### Given records
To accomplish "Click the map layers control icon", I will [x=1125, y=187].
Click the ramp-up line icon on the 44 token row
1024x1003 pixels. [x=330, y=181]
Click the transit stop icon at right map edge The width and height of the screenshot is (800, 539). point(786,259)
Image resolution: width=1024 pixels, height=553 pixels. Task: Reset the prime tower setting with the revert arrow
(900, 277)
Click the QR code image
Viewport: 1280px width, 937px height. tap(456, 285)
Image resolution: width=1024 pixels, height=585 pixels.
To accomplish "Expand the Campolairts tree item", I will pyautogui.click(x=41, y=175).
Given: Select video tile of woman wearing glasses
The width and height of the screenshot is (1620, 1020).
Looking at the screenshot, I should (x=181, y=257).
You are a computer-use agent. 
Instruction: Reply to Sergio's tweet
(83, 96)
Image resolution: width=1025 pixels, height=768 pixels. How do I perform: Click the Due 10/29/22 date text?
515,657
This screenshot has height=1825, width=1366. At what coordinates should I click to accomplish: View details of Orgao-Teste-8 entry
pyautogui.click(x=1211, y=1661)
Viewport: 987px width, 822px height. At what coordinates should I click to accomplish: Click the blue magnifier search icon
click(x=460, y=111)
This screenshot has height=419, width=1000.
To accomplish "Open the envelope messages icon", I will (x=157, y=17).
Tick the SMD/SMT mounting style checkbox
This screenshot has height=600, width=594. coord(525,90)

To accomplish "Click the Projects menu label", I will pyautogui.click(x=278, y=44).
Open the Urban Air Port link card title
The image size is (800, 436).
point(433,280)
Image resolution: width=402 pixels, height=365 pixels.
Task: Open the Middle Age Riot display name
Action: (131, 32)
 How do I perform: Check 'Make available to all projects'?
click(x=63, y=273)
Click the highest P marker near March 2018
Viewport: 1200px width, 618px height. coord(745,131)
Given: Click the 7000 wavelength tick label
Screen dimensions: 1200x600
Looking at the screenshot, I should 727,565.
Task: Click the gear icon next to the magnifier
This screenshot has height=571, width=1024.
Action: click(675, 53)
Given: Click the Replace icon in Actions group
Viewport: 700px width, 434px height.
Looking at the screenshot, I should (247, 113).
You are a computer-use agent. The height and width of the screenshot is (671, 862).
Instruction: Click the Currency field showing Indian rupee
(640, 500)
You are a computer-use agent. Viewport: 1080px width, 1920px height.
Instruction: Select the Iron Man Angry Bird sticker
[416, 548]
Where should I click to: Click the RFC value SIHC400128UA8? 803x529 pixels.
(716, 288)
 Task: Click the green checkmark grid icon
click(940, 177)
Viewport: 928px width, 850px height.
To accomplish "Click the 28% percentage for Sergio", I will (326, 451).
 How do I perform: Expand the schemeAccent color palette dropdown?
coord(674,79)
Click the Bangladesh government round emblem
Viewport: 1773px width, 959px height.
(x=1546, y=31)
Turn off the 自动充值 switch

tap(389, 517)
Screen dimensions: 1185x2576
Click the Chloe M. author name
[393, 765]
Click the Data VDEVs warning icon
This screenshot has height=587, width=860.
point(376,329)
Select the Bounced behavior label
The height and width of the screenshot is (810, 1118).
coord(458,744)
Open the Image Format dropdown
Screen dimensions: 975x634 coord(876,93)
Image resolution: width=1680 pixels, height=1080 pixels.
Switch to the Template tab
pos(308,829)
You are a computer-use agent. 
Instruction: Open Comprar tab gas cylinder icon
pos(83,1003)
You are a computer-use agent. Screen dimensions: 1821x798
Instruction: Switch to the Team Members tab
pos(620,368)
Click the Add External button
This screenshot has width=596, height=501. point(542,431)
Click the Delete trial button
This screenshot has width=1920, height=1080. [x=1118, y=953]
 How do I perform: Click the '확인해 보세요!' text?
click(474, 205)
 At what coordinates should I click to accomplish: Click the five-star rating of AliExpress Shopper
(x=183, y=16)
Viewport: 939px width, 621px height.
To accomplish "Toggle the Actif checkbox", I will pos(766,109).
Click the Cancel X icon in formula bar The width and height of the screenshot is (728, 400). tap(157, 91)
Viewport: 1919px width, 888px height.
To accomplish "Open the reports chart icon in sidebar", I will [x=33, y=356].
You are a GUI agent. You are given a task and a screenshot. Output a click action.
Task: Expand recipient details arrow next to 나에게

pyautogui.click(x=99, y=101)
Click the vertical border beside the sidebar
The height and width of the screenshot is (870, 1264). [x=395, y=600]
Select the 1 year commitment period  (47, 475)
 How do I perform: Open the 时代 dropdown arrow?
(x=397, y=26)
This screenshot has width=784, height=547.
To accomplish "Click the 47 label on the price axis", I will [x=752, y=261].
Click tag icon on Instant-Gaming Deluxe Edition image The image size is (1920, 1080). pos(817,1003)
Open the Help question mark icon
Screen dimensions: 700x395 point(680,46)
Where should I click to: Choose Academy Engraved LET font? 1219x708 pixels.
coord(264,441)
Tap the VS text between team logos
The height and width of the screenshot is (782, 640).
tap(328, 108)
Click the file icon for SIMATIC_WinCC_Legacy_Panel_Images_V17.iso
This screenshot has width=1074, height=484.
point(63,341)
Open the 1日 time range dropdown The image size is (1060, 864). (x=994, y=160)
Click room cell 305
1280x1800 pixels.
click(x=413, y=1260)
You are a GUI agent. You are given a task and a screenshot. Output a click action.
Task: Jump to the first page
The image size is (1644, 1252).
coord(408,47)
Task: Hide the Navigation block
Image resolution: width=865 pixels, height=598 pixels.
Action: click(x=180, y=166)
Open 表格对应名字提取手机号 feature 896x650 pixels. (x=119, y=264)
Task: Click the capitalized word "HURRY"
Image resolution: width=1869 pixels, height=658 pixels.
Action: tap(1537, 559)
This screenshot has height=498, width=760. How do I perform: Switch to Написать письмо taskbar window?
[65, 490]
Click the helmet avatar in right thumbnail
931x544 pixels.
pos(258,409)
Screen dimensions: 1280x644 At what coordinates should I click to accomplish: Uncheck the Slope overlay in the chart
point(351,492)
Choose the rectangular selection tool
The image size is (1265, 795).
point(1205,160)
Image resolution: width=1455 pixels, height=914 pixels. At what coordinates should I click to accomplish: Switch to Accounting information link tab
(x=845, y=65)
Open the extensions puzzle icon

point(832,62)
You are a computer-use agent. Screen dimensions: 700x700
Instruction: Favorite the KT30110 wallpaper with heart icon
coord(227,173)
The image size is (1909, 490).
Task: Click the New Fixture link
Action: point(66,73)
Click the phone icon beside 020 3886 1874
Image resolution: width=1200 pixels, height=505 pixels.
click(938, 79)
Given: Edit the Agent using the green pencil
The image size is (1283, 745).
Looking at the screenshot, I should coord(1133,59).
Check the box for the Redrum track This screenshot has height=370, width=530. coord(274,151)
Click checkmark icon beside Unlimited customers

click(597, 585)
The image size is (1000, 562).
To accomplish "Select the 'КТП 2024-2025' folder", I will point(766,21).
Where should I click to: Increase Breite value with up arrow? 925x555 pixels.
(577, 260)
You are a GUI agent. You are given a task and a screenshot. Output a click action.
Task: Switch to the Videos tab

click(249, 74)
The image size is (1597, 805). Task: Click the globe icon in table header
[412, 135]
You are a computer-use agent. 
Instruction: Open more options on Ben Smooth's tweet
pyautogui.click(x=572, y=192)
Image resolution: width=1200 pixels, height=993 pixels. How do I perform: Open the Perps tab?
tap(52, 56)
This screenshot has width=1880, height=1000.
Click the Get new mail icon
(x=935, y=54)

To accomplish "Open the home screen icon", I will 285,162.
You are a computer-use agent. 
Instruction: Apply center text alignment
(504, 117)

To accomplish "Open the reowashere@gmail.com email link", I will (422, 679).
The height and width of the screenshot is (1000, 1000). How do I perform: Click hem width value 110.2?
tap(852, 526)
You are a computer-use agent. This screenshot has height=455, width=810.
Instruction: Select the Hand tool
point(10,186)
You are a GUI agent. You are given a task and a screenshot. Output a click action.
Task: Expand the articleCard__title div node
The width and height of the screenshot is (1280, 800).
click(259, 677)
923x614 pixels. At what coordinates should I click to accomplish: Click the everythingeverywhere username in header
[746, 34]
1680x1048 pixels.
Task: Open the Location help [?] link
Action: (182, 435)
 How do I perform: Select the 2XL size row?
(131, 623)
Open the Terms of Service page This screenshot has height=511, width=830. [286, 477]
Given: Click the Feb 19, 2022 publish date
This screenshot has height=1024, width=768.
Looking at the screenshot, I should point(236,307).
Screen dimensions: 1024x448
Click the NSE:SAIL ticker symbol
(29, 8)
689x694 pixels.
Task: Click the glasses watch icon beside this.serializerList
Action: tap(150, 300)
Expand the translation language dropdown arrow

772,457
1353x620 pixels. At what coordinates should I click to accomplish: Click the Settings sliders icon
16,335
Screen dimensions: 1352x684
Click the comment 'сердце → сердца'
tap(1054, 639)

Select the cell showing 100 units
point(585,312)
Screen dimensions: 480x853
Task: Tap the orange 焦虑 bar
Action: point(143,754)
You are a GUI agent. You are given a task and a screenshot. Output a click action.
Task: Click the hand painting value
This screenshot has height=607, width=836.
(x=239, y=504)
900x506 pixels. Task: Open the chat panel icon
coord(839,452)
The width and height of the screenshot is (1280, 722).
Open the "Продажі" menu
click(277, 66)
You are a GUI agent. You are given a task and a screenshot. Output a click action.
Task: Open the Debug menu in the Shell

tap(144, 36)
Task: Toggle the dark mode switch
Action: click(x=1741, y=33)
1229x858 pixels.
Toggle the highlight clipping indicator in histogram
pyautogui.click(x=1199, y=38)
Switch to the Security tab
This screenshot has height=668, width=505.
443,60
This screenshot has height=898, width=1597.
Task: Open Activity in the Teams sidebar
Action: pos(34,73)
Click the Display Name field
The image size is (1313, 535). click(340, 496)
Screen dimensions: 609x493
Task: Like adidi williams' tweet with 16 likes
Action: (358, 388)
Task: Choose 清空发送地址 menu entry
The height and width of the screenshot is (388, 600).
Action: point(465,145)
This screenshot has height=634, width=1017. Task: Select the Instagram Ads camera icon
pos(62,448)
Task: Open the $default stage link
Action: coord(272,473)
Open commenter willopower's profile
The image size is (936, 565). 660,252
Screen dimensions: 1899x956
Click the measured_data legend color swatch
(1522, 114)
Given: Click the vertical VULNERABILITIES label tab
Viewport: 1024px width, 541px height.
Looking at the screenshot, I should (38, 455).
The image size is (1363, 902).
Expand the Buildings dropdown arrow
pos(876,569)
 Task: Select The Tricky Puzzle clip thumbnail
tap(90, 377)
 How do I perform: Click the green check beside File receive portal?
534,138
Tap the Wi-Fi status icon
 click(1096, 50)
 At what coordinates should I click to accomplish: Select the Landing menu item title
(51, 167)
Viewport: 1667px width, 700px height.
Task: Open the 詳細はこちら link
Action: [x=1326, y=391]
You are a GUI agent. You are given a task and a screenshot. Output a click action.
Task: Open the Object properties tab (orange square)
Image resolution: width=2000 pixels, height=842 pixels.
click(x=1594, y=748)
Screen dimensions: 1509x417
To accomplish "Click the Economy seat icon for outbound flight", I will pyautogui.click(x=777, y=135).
######
Required action:
Go through the records. Copy each line where "right" appears.

Reply to the task:
Click the transit stop icon at right map edge The width and height of the screenshot is (800, 539). point(786,259)
Click the helmet avatar in right thumbnail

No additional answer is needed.